In contrast passive funds, which invariably carry lower annual charges than active portfolios because they have fewer overheads, are run by automated systems that simply mirror the performance of a particular index.

How smart beta/factor investing works

Passive portfolios are constructed using a market-capitalisation approach. This means they focus on company size and they will invest in shares in the same proportion as the market or index they are tracking. As a result the largest companies in the index being tracked, will inevitably be the portfolio’s biggest holdings.  

The main issue with this approach is that the largest companies will have the biggest impact on the fund’s overall performance, while smaller firms will have far less an influence. Smart beta funds take a rules, or factors, based approach which emphasizes other characteristics separate from market capitalisation in order to take advantage of market inefficiencies.

These factors are used to decide which securities to hold in a smart beta or factor investing fund - and how much of a portfolio should be dedicated to a particular security. There are plenty of different elements - or factors - which smart beta funds target but some of the most common include:

  • Equal weighting – a fund follows an index but equal weights its constituents
  • Low volatility – holdings are based on the volatility of  securities
  • Dividend income – a fund selects its constituents based on the strength of their dividend payments.
  • Fundamentals – a fund chooses its holdings based on factors such as cash-flow and earnings
  • Momentum – a portfolio will be inhabited fund with holdings based on their ability to leverage market trends

Active vs. passive

It has been long-debated which is the better investment style - are investors better off opting for a low-cost passive fund or does it make more sense to pay a larger fee to a fund manager in the hope of enjoying superior investment returns. 

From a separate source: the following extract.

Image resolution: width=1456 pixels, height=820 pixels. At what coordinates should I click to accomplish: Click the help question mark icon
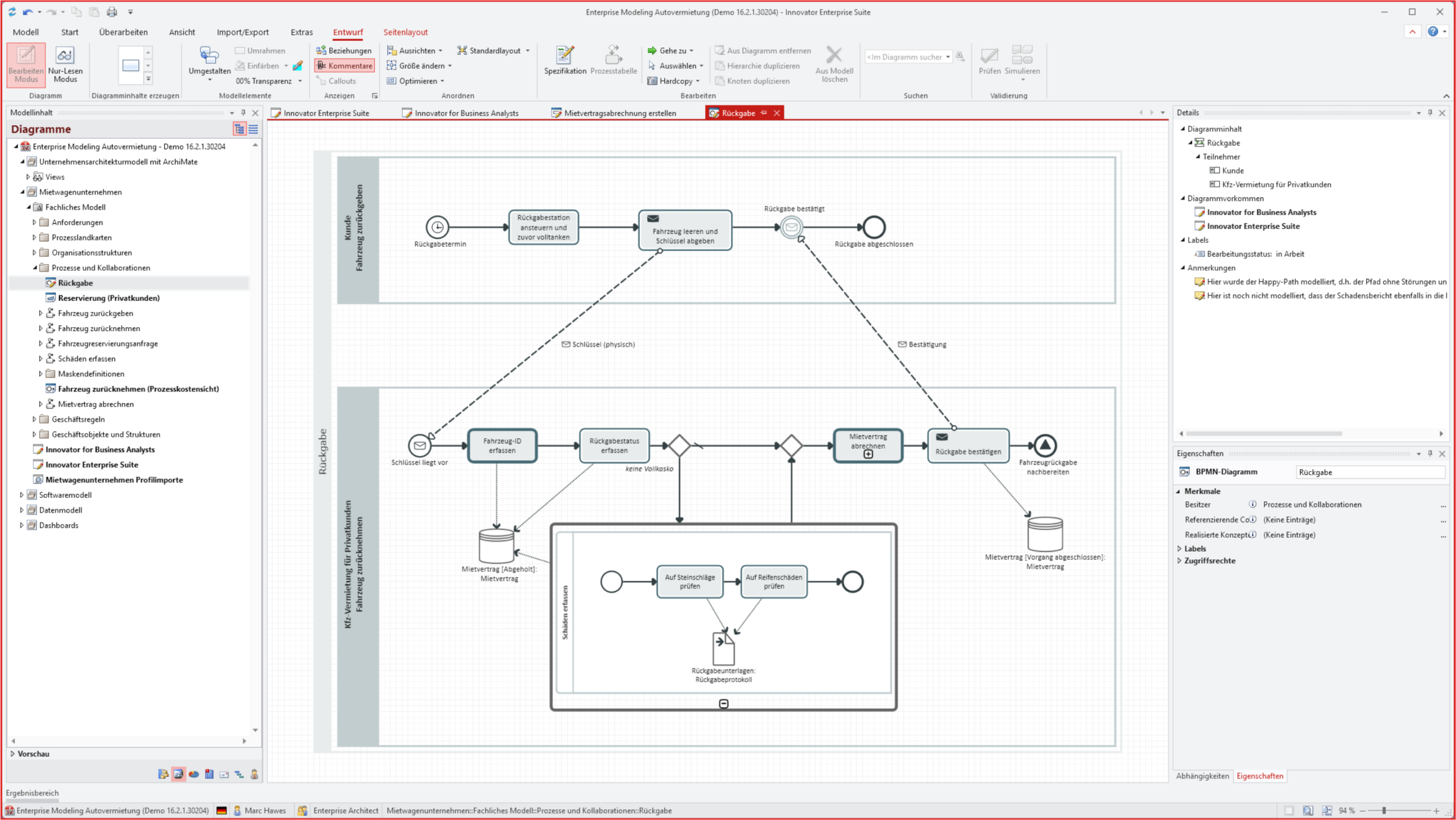pyautogui.click(x=1433, y=32)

Here smart beta – or factor investing funds – aim to bridge the gap. These portfolios, like passive funds are still index based and can come in the shape of mutual funds or exchange traded funds, more commonly referred to as ETFs.

These investment vehicles, which are also sometimes referred to as strategic beta funds look to offer investors the potential best of both worlds. 

In other words, smart beta funds are designed to deliver the fundamental research, analysis and flexibility which goes into active management - and therefore the potential for market beating returns - but with a lower yearly charge.

Advantages and disadvantages of smart beta

The primary advantage of smart beta or factor investing is that it offer investors the opportunity to enjoy potentially market beating returns for a lower cost than actively managed funds. In addition, smart beta funds can potentially provide investors with the long-term building blocks for a well-diversified portfolio. However while smart beta funds aim to deliver better than average returns to investors, there is no guarantee that they will - and they could underperform the wider market.

In addition, style issues may interfere with performance.  At any given time, a smart beta fund’s rules - or factors - for example, low volatility or momentum, may be in or out of favour with the market, which could reduce returns. But even if your manager’s investment style is in favour, they could still underperform.

The bottom line

Smart beta or factor investing  funds are essentially a combination of active and passive strategies. They aim to deliver the best of both worlds - the flexibility and potentially market beating returns of active portfolios – but for a price closer to that of a passive strategy.

Smart beta funds take a rules, or factors, based approach which emphasizes other characteristics separate from market capitalisation in a bid to take advantage of inefficiencies in the market. Some funds for example will focus on volatility, while others will target dividend yields. They can potentially provide investors with the building blocks for a well-diversified portfolio and while smart beta funds aim to deliver alpha to investors, it is important to bear in mind that such an outcome is not guaranteed.